By: Chuck Freedman
The Apple iPad is considered one of the most successful product launches in history. By many accounts, Apple knew they could bank on their new, revolutionary device form factor because of the proven success of its predecessor, the iPhone. After 3 years, the iPhone had proved customer demand for the touchscreen interface, a mobile-optimized OS and the simpler breed of software their mobile platform had generated. Knowing what customers wanted, Apple had paved a way for the market of their larger screen, evolutionary tablet.
Here at Mashery, we advise our customers to follow Apple’s suit when launching their API platforms – don’t just treat your API as a product, but identify those initial “customers” of the platform. For internal or private platforms, this typically means internal teams, ISVs or those groups mostly operating within your organization. For those more open platforms, whether targeting partners or a wider range of customer developers through public APIs, pre-establishing needs and delivering valuable content through APIs is absolutely key. To obtain ROI, your APIs can’t be just a mere mechanism for making data available, they should address specific customer needs.

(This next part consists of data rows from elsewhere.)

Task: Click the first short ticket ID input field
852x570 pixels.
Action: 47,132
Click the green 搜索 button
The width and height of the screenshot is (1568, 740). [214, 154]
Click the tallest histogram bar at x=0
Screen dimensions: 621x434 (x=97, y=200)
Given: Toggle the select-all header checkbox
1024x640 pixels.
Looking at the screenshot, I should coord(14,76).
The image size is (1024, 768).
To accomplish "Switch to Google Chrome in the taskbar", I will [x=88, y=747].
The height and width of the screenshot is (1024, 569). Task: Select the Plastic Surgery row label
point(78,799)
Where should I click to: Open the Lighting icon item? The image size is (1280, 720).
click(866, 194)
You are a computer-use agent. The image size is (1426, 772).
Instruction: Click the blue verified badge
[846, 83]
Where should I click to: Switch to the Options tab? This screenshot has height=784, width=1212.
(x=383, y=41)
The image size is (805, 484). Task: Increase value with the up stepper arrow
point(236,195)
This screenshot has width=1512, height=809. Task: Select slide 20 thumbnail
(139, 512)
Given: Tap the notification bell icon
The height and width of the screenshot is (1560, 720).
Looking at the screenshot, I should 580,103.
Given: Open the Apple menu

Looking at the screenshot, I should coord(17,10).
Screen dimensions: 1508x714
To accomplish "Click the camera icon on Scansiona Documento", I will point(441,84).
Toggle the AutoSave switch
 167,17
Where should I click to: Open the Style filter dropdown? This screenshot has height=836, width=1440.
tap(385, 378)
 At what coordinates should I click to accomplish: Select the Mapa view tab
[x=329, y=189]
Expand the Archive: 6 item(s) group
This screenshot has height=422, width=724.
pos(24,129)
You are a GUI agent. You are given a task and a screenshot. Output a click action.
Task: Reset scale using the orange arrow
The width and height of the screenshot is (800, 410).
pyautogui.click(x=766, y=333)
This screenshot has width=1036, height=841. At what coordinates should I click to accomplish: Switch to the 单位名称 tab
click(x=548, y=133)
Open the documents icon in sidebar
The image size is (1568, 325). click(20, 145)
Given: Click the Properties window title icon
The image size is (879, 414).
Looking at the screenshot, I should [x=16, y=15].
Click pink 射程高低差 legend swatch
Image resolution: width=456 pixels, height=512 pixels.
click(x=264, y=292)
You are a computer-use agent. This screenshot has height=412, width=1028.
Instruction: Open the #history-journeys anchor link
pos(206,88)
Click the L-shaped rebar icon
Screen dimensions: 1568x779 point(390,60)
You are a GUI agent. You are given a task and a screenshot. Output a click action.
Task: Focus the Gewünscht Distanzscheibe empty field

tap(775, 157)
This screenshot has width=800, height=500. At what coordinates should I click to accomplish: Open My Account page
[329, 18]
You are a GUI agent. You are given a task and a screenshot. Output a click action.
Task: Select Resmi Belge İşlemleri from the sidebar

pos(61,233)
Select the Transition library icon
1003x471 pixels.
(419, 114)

Your platform needs to deliver value
A repetitive lesson we’ve heard from platform companies that initially fail to reach their established goals is that they didn’t understand the value they were delivering. Your platform is exposing your data, content or services to those outside your organization. In order to attract them to your API and ensure they keep using it, you need to ensure what you’re exposing is valuable to them.
One effective method for doing this is evaluating your company’s data and understanding what APIs will resonate best with customers for potential integrations. The Mashery Strategy Services team helps you evaluate possibilities and concepts, researching platforms and apps thriving in and around your industry. With a clearer picture, you can see where there may be gaps in available APIs.
When you’re looking to compete with existing APIs already available in your space, comparing and understanding what assets you’ll be able to make available through your API that your competitors are missing is key. You can target customers of other platforms, offering a better API to them. A great byproduct of this process is generating great language to display on your portal, informing incoming customers and developers on the value and benefit of using your API.
Who is waiting for your API?
Most platforms are an extension of existing businesses or applications. We’ve found there is a usually a backlog of interest in your company sharing or opening data already being used in existing software, websites or apps. When we ask a customer “who is waiting for your API?” we usually open the floodgates of existing market potential.
This question has become a staple in conversation as it helps everyone in an organization realize the inherent market a would-be or existing platform already has. Conversations with business development, in particular, will yield a list of contacts who have inquired about the company’s API.
This initial group of inquirers, having already expressed interest in your company’s available data, content or services, becomes your API’s first set of customers. In order to get a full understanding of what other customers may want from your API program, you should engage with these early customers to inquire about their interests, understand what will be valuable to them and determine what your data and services are worth to them, so you can begin thinking about a commercialization strategy.
Managing your API’s first customers
Working with our customers, we have the benefit of developing an API strategy against the core set of Mashery’s API management tools. So managing your API’s first customers can be a very precise and efficient process.
You can easily onboard developers and delegates from your first API customers, selectively granting them access to the APIs they want to use. Reporting helps you understand actual traction and usage of the API among partners. Equally important, you can use forums, FAQs and documentation to ensure initial customers of your API are receiving the support materials they need to thrive on your new or re-launched platform.
Of course great tools only get you so far. Communication, via phone, email and other channels, is essential to convert these early API customers into early success stories on your platform. Cultivate excellent relationships with early customers so they continue using your services, and be sure to keep the practice going as your API program grows.
The Mashery Strategy Services team offers several engagements to clients to assist in a customer first approach. Our “API customer mapping” service, for example, has allowed us to guide several customer platforms in surveying initial API customer needs. We continuously see common needs surface among initial API customers and these become requirements in early iterations of the API. If you build an API based on customer and market needs, you will build an API program on a solid foundation, giving you more than head start to a successful platform.